Extrait à lire:

L'inconvénient de cette harmonisation est qu'elle entrainerait une modification de la répartition des montants prélevés sur le salaire et par conséquent impliquerait une refonte des taux de calculs des cotisations pour la compenser.
Bilan : Le bulletin de paie simplifié concrètement
En conclusion voici un exemple de bulletin de paie simplifié qui ne présenterait aucune cotisation patronale et aucun taux de cotisation.
Une trop grande simplification du bulletin de paie pourrait également être contre productive car le salarié n'aurait finalement plus aucun moyen de contrôler le détail de ses cotisations et l'exactitude de leurs calculs. Un rassemblement des lignes du bulletin de paie rendrait donc impossible de contrôler les montants affichés, que l'on parle de cotisation ou bien de net fiscal ou encore de net annuel, à moins d'avoir une connaissance extrêmement pointue du droit du travail et des mécanismes d'application des cotisations.

À faire:
1/ Dans l'extrait sur le bulletin de paie, que ne présenterait pas l'exemple de bulletin simplifié donné en conclusion ?
2/ Selon l'extrait sur le bulletin de paie, quels montants affichés deviendraient impossibles à contrôler si l'on regroupait tout ?
3/ Poursuivez l'extrait sur le bulletin de paie simplifié après sa dernière phrase.

Données recueillies:

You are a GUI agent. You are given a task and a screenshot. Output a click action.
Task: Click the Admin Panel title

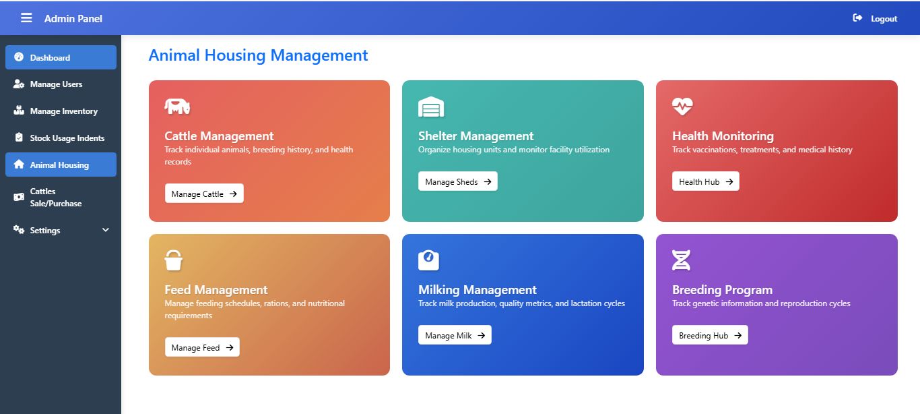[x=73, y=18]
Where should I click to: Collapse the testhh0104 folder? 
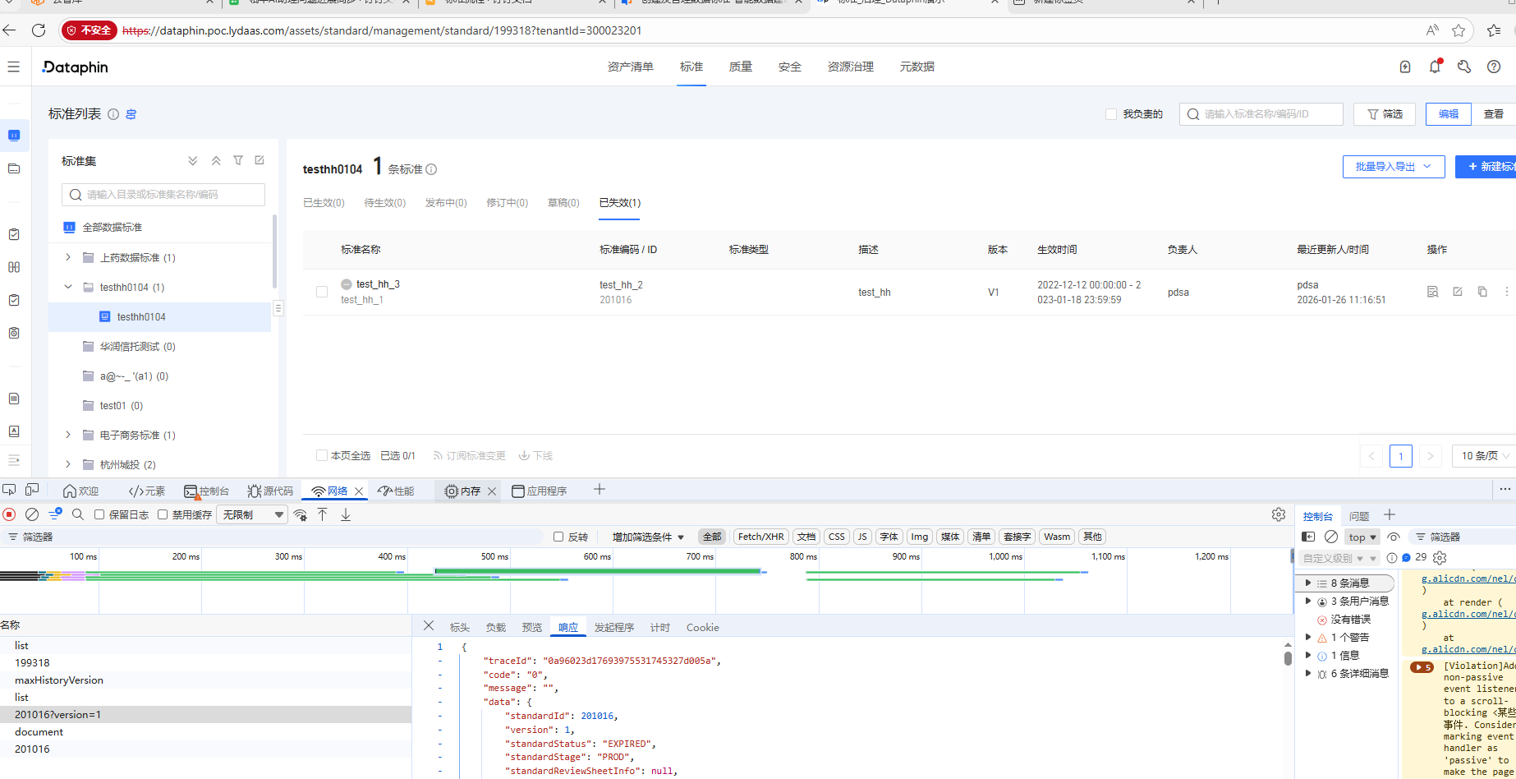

Réponses:
1/ Aucune cotisation patronale et aucun taux de cotisation.

2/ Les cotisations, le net fiscal et le net annuel.

3/
Finalement, cette démarche de simplification représenterait un intérêt pédagogique évident vis-à-vis des salariés dans leur compréhension du contenu du bulletin de paie. Par contre, l'obligation de transparence de l'employeur quant au calcul du salaire sera diminuée derrière un affichage simplifié d'un mode de calcul complexe.
Les valeurs de communication et de transparence ne seront préservées que dans l'hypothèse ou le droit du travail est lui-même simplifié en amont et que les modes de calculs deviennent lisibles pour n'importe quel salarié.